## Task to complete
An exact copy of every entry below is required, and no picture may appear in it.

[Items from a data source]

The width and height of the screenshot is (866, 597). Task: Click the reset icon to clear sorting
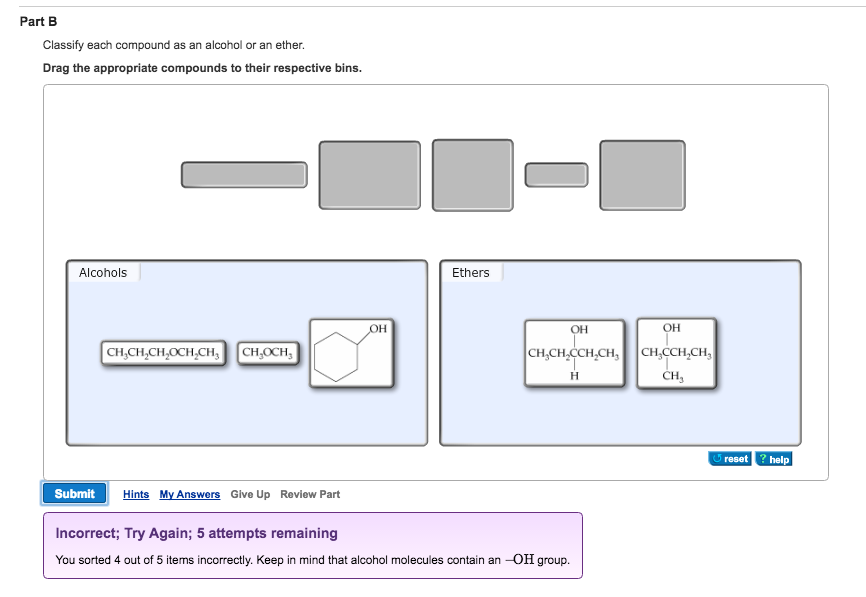coord(731,458)
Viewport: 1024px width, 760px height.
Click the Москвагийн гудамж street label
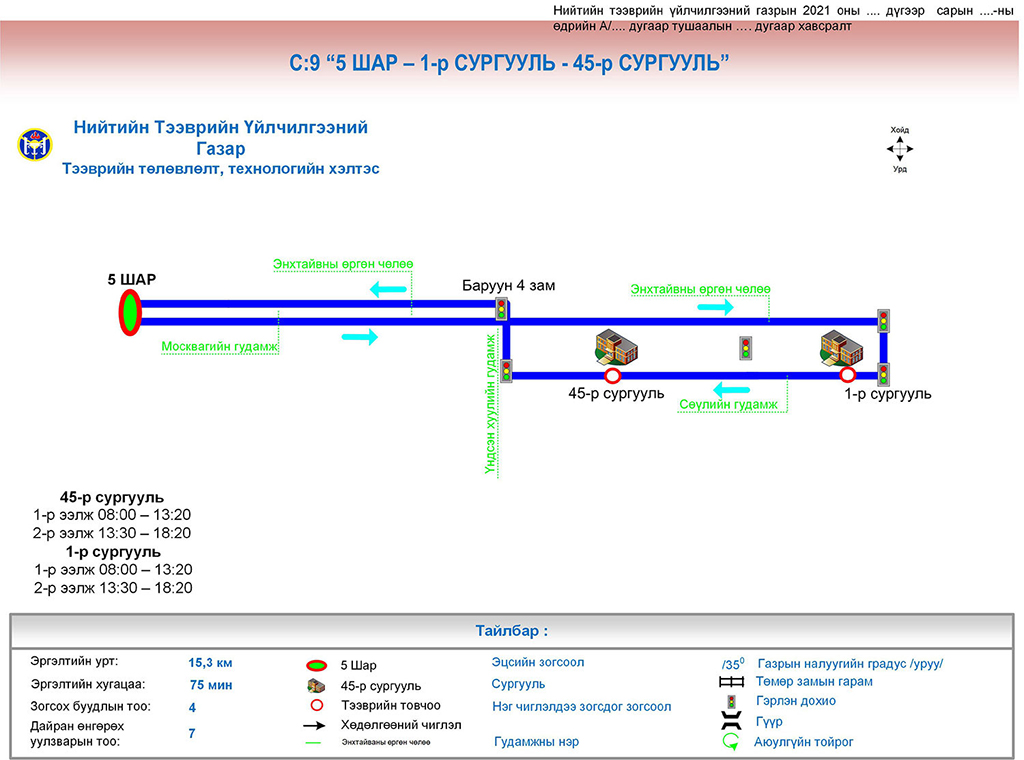click(x=219, y=347)
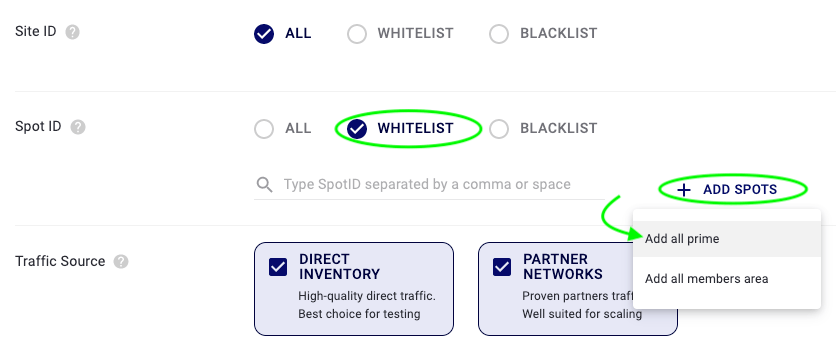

## Exercise answer
The width and height of the screenshot is (866, 597). Task: Click the reset icon to clear sorting
coord(731,458)
Viewport: 1024px width, 760px height.
Click the Москвагийн гудамж street label
click(x=219, y=347)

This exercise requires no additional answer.